Types of INSERT Statements

In broad terms, TiDB has the following six types of INSERT statements:

Basic INSERT
INSERT IGNORE
INSERT ON DUPLICATE KEY UPDATE
INSERT IGNORE ON DUPLICATE KEY UPDATE
REPLACE
LOAD DATA

In theory, all six statements belong to the category of INSERT statements.

The first one, Basic INSERT, is the most common INSERT statement, using the syntax INSERT INTO VALUES (). It implies inserting a record, and if a unique constraint conflict occurs (such as primary key conflict, unique index conflict), it returns an execution failure.

The second, with the syntax INSERT IGNORE INTO VALUES (), ignores the current INSERT row if a unique constraint conflict occurs and logs a warning. After the statement execution finishes, you can use SHOW WARNINGS to see which rows were not inserted.

The third one, with the syntax INSERT INTO VALUES () ON DUPLICATE KEY UPDATE, updates the conflicting row, then inserts data if there is a conflict. If the updated row conflicts with another row in the table, it returns an error.

The fourth one, similar to the previous case, if the updated row conflicts with another row, this does not insert the row and shows a warning.

The fifth one, with the syntax REPLACE INTO VALUES (), deletes the conflicting row in the table after a conflict and continues to attempt data insertion. If another conflict occurs again, it continues to delete conflicting data on the table until there is no conflicting data left in the table, then inserts the data.

The last one, using the syntax LOAD DATA INFILE INTO, has semantics similar to INSERT IGNORE, both ignoring conflicts. The difference is that LOAD DATA imports data files into a table, meaning its data source is a CSV data file.

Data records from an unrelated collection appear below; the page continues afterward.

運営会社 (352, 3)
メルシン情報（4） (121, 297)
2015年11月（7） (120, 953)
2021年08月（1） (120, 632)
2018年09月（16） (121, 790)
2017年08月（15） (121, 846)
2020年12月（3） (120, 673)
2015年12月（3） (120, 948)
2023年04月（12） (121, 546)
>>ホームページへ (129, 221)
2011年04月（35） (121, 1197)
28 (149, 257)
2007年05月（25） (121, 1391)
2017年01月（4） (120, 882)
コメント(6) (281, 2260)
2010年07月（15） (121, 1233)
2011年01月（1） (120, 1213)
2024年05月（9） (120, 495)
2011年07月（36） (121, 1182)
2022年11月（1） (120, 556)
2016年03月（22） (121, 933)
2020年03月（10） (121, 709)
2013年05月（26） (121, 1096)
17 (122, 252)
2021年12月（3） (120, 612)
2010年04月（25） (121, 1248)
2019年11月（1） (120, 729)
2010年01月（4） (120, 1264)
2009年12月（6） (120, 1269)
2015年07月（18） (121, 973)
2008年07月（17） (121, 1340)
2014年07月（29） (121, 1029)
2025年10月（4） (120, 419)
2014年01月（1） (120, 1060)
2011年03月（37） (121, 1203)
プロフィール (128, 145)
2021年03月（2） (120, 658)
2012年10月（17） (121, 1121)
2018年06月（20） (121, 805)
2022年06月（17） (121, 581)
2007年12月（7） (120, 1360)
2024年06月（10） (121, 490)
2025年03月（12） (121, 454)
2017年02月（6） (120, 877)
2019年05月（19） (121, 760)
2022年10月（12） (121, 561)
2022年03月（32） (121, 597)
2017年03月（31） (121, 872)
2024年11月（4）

Since INSERT IGNORE ON DUPLICATE KEY UPDATE involves special processing on INSERT ON DUPLICATE KEY UPDATE, it won’t be explained in detail separately but will be covered in the same section. Due to the unique nature of LOAD DATA, it will be discussed in other chapters.

Basic INSERT Statement

The major differences among the several INSERT statements lie in the execution level. Continuing from the “TiDB Source Code Reading Series (4) Overview of INSERT Statement”, here is the statement execution process. Those who do not remember the previous content can refer back to the original article.

INSERT’s execution logic is located in executor/insert.go. In fact, the execution logic for all four types of INSERT statements covered previously is in this file. Here, we first discuss the most basic Basic INSERT.

InsertExec is an implementation of the INSERT executor, conforming to the Executor interface. The most important methods are the following three interfaces:

Open: Performs some initialization
Next: Executes the write operation
Close: Performs some cleanup tasks

Among them, the most important and complex is the Next method. Depending on whether a SELECT statement is used to retrieve data (INSERT SELECT FROM), the Next process is divided into two branches: insertRows and insertRowsFromSelect. Both processes eventually lead to the exec function to execute the INSERT.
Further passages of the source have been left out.